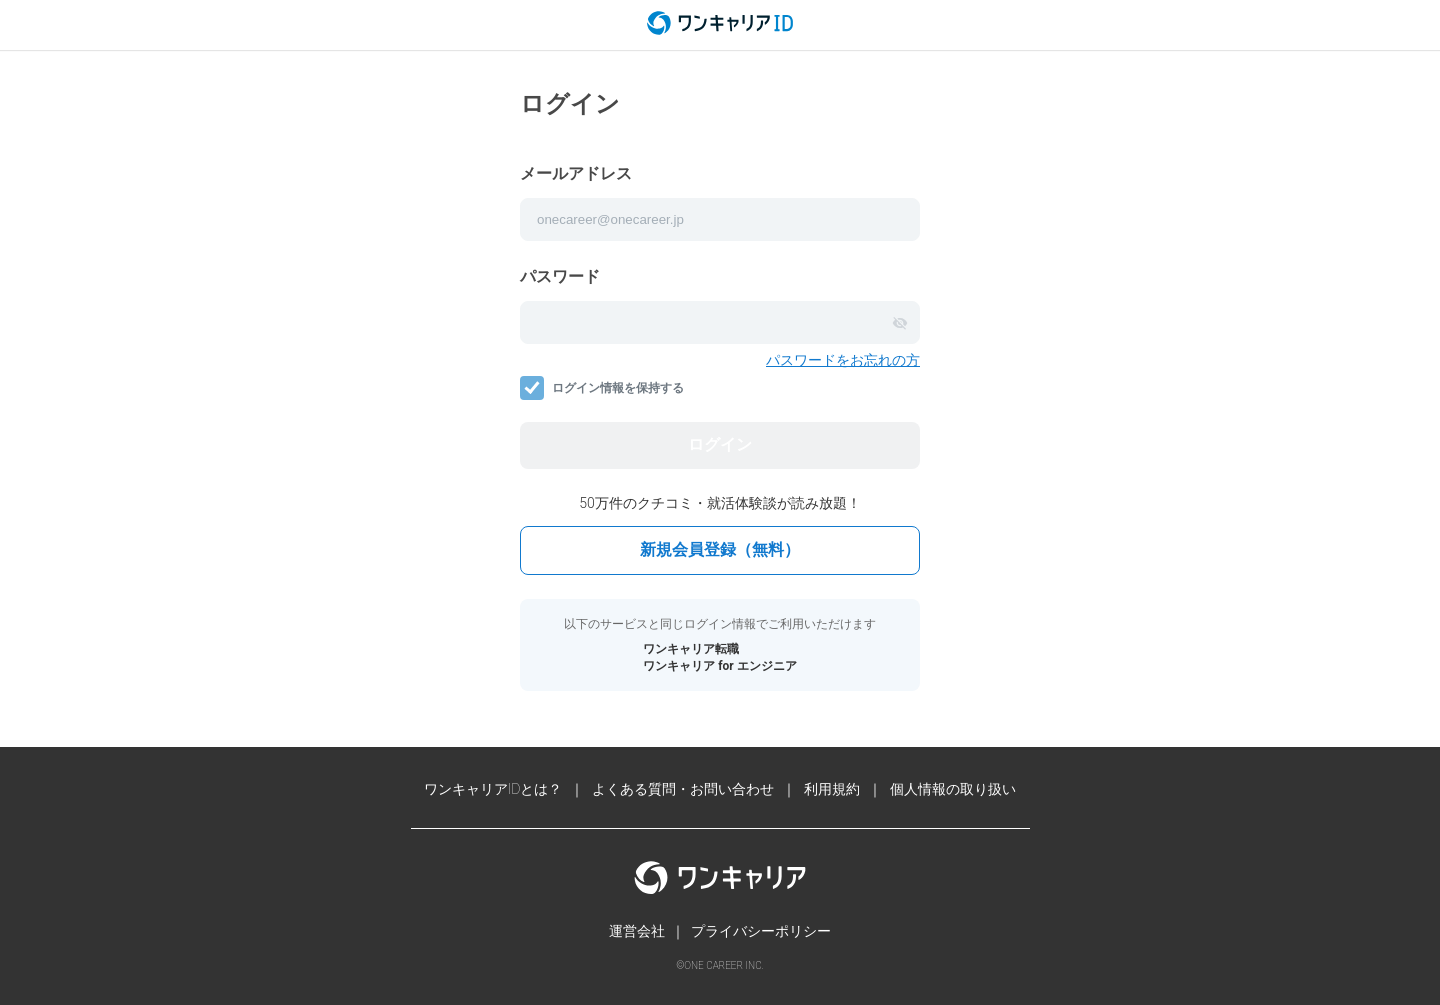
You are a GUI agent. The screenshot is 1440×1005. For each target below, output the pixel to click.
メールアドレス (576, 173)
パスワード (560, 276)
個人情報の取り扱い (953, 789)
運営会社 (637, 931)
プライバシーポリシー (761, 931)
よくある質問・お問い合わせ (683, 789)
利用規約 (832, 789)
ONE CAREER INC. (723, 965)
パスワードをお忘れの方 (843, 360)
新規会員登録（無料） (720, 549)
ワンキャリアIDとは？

> [Do this]
Rewrite all the rows above with "pixel" swapped for "point" and nothing else altered. Leave the picture out.

> [Complete response]
You are a GUI agent. The screenshot is 1440×1005. For each target below, output the point to click.
メールアドレス (576, 173)
パスワード (560, 276)
個人情報の取り扱い (953, 789)
運営会社 (637, 931)
プライバシーポリシー (761, 931)
よくある質問・お問い合わせ (683, 789)
利用規約 (832, 789)
ONE CAREER INC. (723, 965)
パスワードをお忘れの方 (843, 360)
新規会員登録（無料） (720, 549)
ワンキャリアIDとは？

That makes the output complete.